To do
Could you give the passage on Nigerian unemployment again, starting with "The NBS said" and going on through "in the past.", swapping "previously" for "formerly"?

Source

Some respondents who spoke with PREMIUM TIMES on Thursday said considering the reality most Nigerians are facing, the NBS report cannot be faulted. Yet, others simply dismissed the report as “fictional”, “panel beaten” and “screwed up” compilation to make a bad situation look presentable to the government.
The report, which highlights the country’s unemployment and underemployment figures between 2017 and 2018, revealed the rate of unemployment grew from 18.8 percent to 23.1 per cent over the period.
According to the report, the number of people classified as unemployed grew from 17.6 million in the last quarter of 2017 to 20.9 million as at the third quarter of 2018.
Of the 20.9 million people classified as unemployed as at the third quarter of 2018 –11.1 million or 53.1 per cent — did some form of work, but worked less than 20 hours a week to be officially classified as employed; while 9.7 million, or 46.4 percent, did nothing.
Of the 9.7 million unemployed that did nothing as at the third quarter of 2018, 90.1 percent, or 8.77 million were reported to be unemployed and doing nothing because they were first-time job seekers and had never worked before.
The NBS said the 9.9 percent, or 900,000 of the 9.7 million considered unemployed reported they did nothing at all, because they were previously employed but lost their jobs at some point in the past.
In other words, the report only about 900,000 of the unemployed people lost their jobs and remained without any work in the Nigerian economy in the last one year.
Equally, of the 9.7 million considered unemployed and did nothing at all, 35 percent, or 3.4 million have been unemployed and did nothing at all for less than a year, while 17.2 percent, or 1.6 million were for just a year.
Again, about 15.7 percent, or 1.5 million people had been unemployed and did nothing for two years, while the remaining 32.1 percent, or 3.1 million unemployed persons had been unemployed doing nothing for three years and above.
Who is unemployed?
To be considered unemployed, the NBS relied on the International Labour Organization (ILO) definition, which says the person must not only fall within the current labour force age population of between 15 to 64, but must be willing and able to work for a minimum of 40 hour per week, but have no work to do.

Information provided
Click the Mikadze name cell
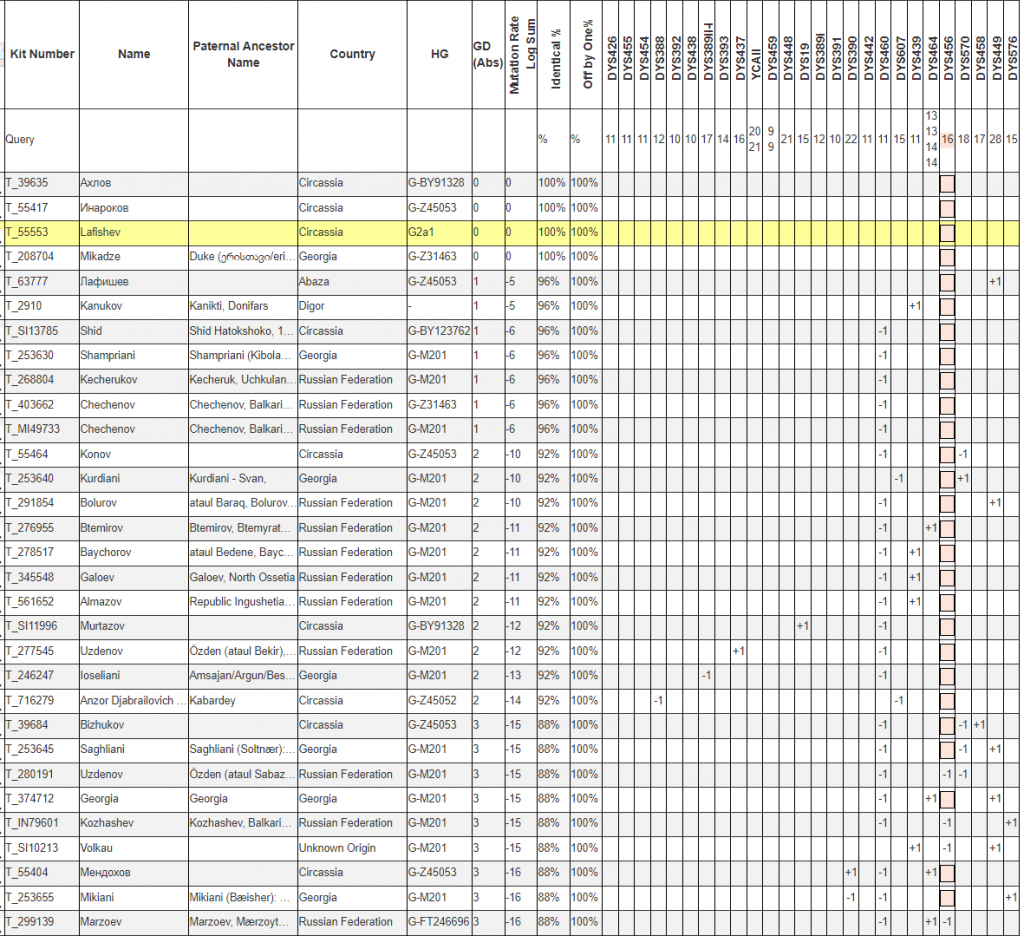Image resolution: width=1024 pixels, height=936 pixels. [134, 257]
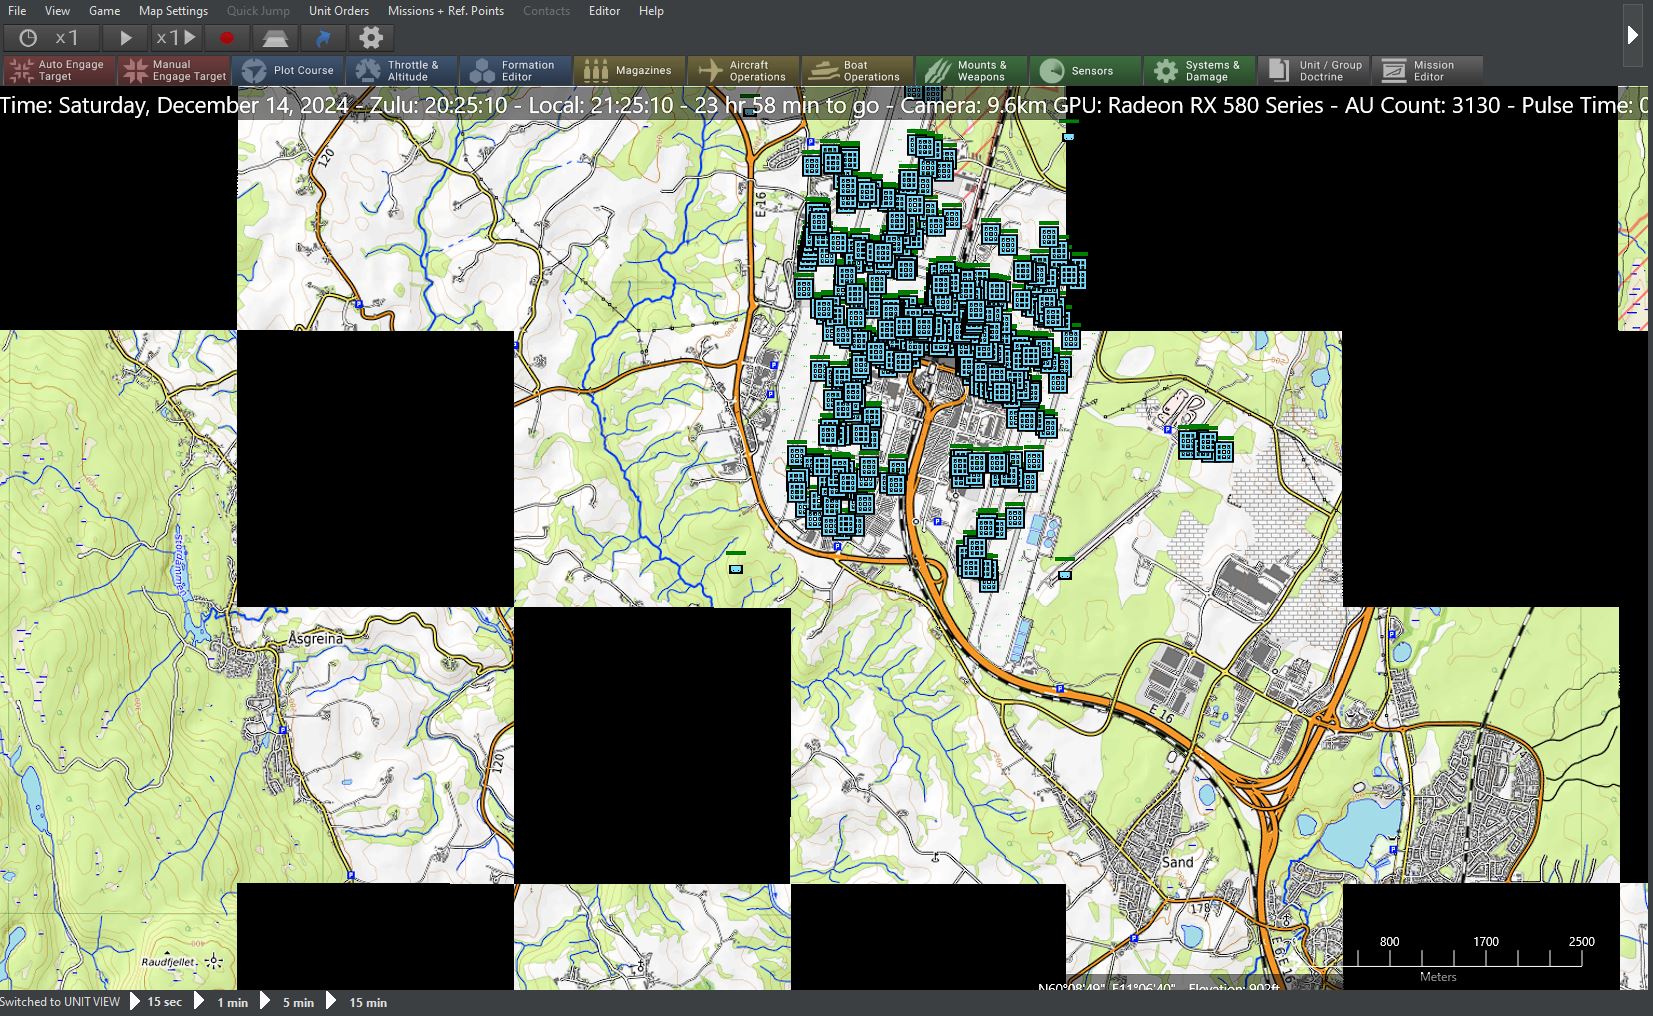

Answer in full
The NBS said the 9.9 percent, or 900,000 of the 9.7 million considered unemployed reported they did nothing at all, because they were formerly employed but lost their jobs at some point in the past.